Many argued that the higher ‘luxury’ tax rate on menstrual items is unfair and discriminatory because many women have no choice but to buy these items on a regular basis.
“The higher tax rate on these products amounts to fiscal discrimination of women based on their sex, which is not allowed by the Constitution,” said Roloff and fellow-campaigner Yasemin Kotra on their petition which gathered more than 190.000 signatures.
As well as the petition, campaigners lobbied politicians, gathered facts, researched extensively and tried to raise awareness in Germany.
It was a long road and two years worth of work. But Roloff and Kotra managed to secure a meeting with Finance Minister Olaf Scholz in October who backed their drive, signalling a major success in the campaign.
The Bundestag decision was approved by Germany’s upper house of parliament, the Bundesrat at the end of last month. It means the sales tax on sanitary products will be reduced from 19 percent to seven percent from January 1st 2020.

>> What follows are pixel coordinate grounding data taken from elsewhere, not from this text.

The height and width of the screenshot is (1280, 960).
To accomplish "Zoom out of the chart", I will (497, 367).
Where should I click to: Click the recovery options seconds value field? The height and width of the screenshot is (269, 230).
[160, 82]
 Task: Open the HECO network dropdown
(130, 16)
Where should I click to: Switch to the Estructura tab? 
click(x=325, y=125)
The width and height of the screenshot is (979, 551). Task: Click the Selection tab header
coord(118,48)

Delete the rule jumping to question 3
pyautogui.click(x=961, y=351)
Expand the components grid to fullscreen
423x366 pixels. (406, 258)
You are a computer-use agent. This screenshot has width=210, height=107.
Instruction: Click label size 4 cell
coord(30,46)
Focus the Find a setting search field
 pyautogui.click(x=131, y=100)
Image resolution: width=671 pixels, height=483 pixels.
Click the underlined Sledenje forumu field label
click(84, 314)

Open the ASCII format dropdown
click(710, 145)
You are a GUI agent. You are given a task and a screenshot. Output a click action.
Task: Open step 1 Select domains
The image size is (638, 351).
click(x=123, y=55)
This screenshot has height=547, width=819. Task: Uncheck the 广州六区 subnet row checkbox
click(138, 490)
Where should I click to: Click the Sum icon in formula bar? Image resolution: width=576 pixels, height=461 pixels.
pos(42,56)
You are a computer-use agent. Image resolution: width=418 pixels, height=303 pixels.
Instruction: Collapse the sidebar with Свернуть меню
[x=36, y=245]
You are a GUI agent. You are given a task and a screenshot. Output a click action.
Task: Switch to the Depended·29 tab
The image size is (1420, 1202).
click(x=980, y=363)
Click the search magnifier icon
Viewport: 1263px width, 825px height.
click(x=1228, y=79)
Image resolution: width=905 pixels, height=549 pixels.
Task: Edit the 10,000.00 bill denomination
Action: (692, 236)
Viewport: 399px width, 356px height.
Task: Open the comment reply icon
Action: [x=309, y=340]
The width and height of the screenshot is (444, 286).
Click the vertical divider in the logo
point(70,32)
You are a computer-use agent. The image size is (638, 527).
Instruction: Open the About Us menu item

‘Menstruation still a taboo’
Getting German politicians talking about periods is a big step in the right direction, says Roloff. But there’s a lot more work to be done.
“Now we move to the the next steps,” says Roloff. “Menstruation is still a taboo. We still don’t talk openly about our periods. That’s the next big thing to deal with.”
Roloff says the aim is to work with Germany’s states to introduce free menstrual products in public buildings, such as schools, hospitals, prisons and council offices.
“Everywhere where the state is involved there should be tampons and pads like there is toilet paper,” she says.
Why is Germany lowering the ‘tampon tax’ now?
Countries and states across the world, including Kenya, Canada, India and Australia, have already got rid of the tax on menstrual products, while others, such as France, Spain and the UK, have reduced it.
So pressure has been building on countries that are yet to take action.
Roloff puts the changes down to a new push for equality by activists across the world.
“We had #MeToo and now I think there’s a new wave of women’s movements for all rights – not just the basic rights,” she says.
“You are allowed to vote or to work, but women want more rights for actual equality. The ‘tampon tax’ fits into this whole topic: empowerment and self determination, my body my choice, in this whole picture.”
‘Next logical step’
As well as monitoring the reduced tax due to come into force next year, Roloff is gearing up for the next stage in the campaign.
“Now that we don’t have tampon tax anymore we can’t just stop, we need to go further,” she says.
“Our main topic is to get rid of the taboo about menstruation. Part of that is to normalize supplies everywhere. That’s just the next logical step to fight for.”